相続放棄をした相続人に請求できるのは、相続発生後の未払い管理費のみです。

相続人が管理義務を負うのは、相続発生後だけだからです。

マンション所有者は、通常の管理費の他に大規模な修繕のために修繕積立金を負担しています。

同様に、マンションの管理組合は、所有者に修繕積立金を請求することができます。

5マンション管理義務を免れるには

相続財産の管理を続ける義務は、相続財産を管理すべき人が管理を始めるまでです。

相続財産を管理すべき人が管理を始めた場合、管理を終了することができます。

自分の他に相続人がいない場合や相続人全員が相続放棄をした場合、相続人不存在であることが考えられます。

法定相続人がいない場合、最終的には国庫に帰属します。

国庫に帰属する前にたくさんの手続があります。

たくさんの手続が終わるまで、相続財産を管理する必要があります。

相続財産を管理する人を家庭裁判所に選んでもらいます。

相続財産を管理する人を家庭裁判所に選んでもらうことを相続財産清算人選任の申立てと言います。

相続財産清算人選任の申立てをするためには、予納金を納めなければなりません。

事件によって違いますが、予納金はおおむね100万円程度です。

家庭裁判所が相続財産清算人を選んだ場合、相続財産は相続財産清算人に引き継ぐことができます。

相続財産清算人が相続財産を管理し始めたら、相続財産の管理義務がなくなります。

相続財産清算人は、相続財産を管理すべき人だからです。

相続財産清算人が管理を始めた後は、相続財産の管理義務がなくなりますから、管理費や修繕積立金を支払う義務がなくなります。

6マンションの新所有者が滞納管理費を負担する

家庭裁判所が相続財産清算人を選んだ場合、相続財産を管理します。

マンションの滞納管理費は、相続財産から相続財産清算人が支払をします。

マンション管理費以外の債務についても、原則として、相続財産から弁済をします。

相続人全員が相続放棄をする場合、めぼしいプラスの財産は無いことが多いでしょう。

マンションに抵当権が設定されている場合、抵当権のある債権者は抵当権を実行します。

抵当権を実行するとは、マンションを競売して売却代金からお金を返してもらうことです。
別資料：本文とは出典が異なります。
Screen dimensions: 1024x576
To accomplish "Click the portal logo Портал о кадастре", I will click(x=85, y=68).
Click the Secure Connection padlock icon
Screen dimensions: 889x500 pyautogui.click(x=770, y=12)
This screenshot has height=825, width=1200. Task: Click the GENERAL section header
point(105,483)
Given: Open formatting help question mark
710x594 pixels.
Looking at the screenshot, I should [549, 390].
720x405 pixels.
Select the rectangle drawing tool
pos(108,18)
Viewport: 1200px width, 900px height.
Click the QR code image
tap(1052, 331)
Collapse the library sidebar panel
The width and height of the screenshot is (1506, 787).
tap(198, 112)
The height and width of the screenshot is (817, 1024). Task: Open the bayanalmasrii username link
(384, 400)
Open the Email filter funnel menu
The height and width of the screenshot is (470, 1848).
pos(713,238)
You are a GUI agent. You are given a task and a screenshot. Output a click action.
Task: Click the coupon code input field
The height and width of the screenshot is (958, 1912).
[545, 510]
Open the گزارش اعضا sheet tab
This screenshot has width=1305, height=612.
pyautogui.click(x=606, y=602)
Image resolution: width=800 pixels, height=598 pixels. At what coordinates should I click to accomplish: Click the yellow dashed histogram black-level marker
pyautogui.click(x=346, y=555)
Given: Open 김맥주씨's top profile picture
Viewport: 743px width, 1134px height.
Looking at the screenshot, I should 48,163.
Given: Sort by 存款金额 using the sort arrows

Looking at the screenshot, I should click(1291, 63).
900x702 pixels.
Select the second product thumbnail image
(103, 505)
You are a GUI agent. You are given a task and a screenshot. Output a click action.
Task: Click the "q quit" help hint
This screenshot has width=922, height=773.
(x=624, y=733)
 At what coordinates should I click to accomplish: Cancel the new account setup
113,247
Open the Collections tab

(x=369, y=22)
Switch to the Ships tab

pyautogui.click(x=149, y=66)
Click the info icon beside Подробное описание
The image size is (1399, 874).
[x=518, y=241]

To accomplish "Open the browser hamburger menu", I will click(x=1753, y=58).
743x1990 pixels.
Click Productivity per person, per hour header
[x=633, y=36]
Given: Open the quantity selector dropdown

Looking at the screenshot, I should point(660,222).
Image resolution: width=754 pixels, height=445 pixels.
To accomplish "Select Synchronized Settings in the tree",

担保権のない債権者は裁判で判決を得ることで、マンションを競売にかけることができます。

競売によってマンションの買主が現れた場合、マンションの滞納管理費は買主が負担します。

競売によるマンションの買主が、マンションの滞納管理費があることを知っていても知らなくても関係ありません。

競売による買主は、滞納管理費を支払う義務があります。

7相続放棄を司法書士に依頼するメリット

相続放棄するためには、家庭裁判所に手続をする必要があります。

家庭裁判所で相続放棄が認められた場合、プラスの財産もマイナスの財産も引き継ぐことがなくなります。

相続放棄をすると、初めから相続人でなかったと扱われます。

このことから、相続放棄が認められたら相続に関する手続には関与しなくて済むと安心してしまいがちです。

相続財産は引き継ぐことはなくなりますが、管理責任があります。

管理責任があることは、あまり知られていません。

家庭裁判所で相続放棄が認められた場合であっても、相続財産を処分した場合、相続放棄が無効になります。

相続放棄は簡単そうに見えて、実はいろいろなことを考慮しなければならない手続です。

相続放棄を考えている方は、司法書士などの専門家に依頼することをおすすめします。